Étonnant de nullité
Concevez bien que ce film de 1959, au titre racoleur, ne comporte pas d’autres étoile de première grandeur cinématographique que Jean Tissier, dont l’azimut n’a jamais été bien élevé sur le plan de l’écliptique (j’imagine que je viens d’écrire une abomination en termes scientifiques, mais je n’ai jamais compris grand chose à l’astronomie, et, en plus, j’ai été malade en classe de 4ème, époque où l’on vous donnait les rudiments de cette science enivrante) ; concevez bien que l’homme qui dispute la vedette au nonchalant qui passe a le considérable éclat de Fernand Sardou (le papa de qui vous imaginez), sachez que la maison Barclay s’est donnée la part du lion dans la production (un film interprété par Eddie Barclay – le chef d’orchestre – dont la musique a été écrite par Eddie Barclay et dont les numéros de cabaret sont interprétés par de talentueux poulains de l’écurie d’Eddie Barclay – dont Dalida qui chante l’immortel Bambino).
Asseyez vous dans votre fauteuil : le film commence, sur un fond de dimanche à Orly, par une série de cartons dénonçant et fustigeant le fléau que constitue la redoutable Traite des blanches, et se donne comme relatant des faits vrais où un policier courageux, pour faire tomber un réseau, a cru pouvoir monter une provocation, dont certaines belles âmes ont déploré le caractère déloyal (vis-à-vis de l’honnête proxo). : chic ! on va pouvoir se rincer l’œil en réfléchissant gravement sur un terrible phénomène de société et les moyens d’y remédier)…

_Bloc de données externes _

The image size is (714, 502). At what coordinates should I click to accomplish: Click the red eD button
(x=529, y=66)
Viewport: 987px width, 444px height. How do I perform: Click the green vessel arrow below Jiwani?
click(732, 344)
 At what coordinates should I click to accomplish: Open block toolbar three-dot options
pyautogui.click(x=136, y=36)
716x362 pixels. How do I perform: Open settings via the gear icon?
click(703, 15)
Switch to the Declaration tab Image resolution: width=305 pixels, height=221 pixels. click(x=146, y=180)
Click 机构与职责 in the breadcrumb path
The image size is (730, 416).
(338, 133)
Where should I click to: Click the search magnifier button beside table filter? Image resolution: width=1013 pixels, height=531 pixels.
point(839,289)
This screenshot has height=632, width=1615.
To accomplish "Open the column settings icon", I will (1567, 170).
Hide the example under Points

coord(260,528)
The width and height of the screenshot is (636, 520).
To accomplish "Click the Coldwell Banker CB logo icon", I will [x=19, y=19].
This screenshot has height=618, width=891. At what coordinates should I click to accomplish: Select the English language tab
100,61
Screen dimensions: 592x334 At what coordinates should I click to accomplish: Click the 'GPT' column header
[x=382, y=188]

En fait l’œil n’est que fort parcimonieusement rincé par trois ou quatre strip-teases sages et la vision d’un (seul) sein dénudé. Mais il y a un grand – et trop court – moment lorsque Tissier himself donne, pour une kyrielle de gourgandines candidates aux scènes glorieuses de Beyrouth et de Buenos-Aires, une leçon de déshabillage, costumé en mariée (écrivant ceci, je me pince pour être certain que je n’ai pas rêvé ! mais non ! mes yeux ont vraiment vu cela !).
S’il n’y a pas d’aguichante coquinerie, si les trognes sont maigrement distribuées (une trop brève apparition de Pauline Carton et – je le signale pour les amateurs (dont je ne suis pas), de Pierre Repp), on s’étonne tout de même devant l’infinie stupidité des dialogues, les images en chromo des balbutiements amoureux et tout un paquet de fadaises invraisemblables…
Finalement, je suis peu gêné d’avoir regardé ça et, parallèlement, de n’avoir jamais vu Eve…
Voilà un film typique d’un cinéma de troisième zone, qui n’avait absolument aucune chance d’être projeté dans les salles d’exclusivité des Champs-Élysées ou des Grands Boulevards, ni même dans les salles de quartier, où affluait le populo du samedi soir ; ce genre de truc sortait dans des cinémas spécialisés, un peu louches, comme le »Midi-Minuit ».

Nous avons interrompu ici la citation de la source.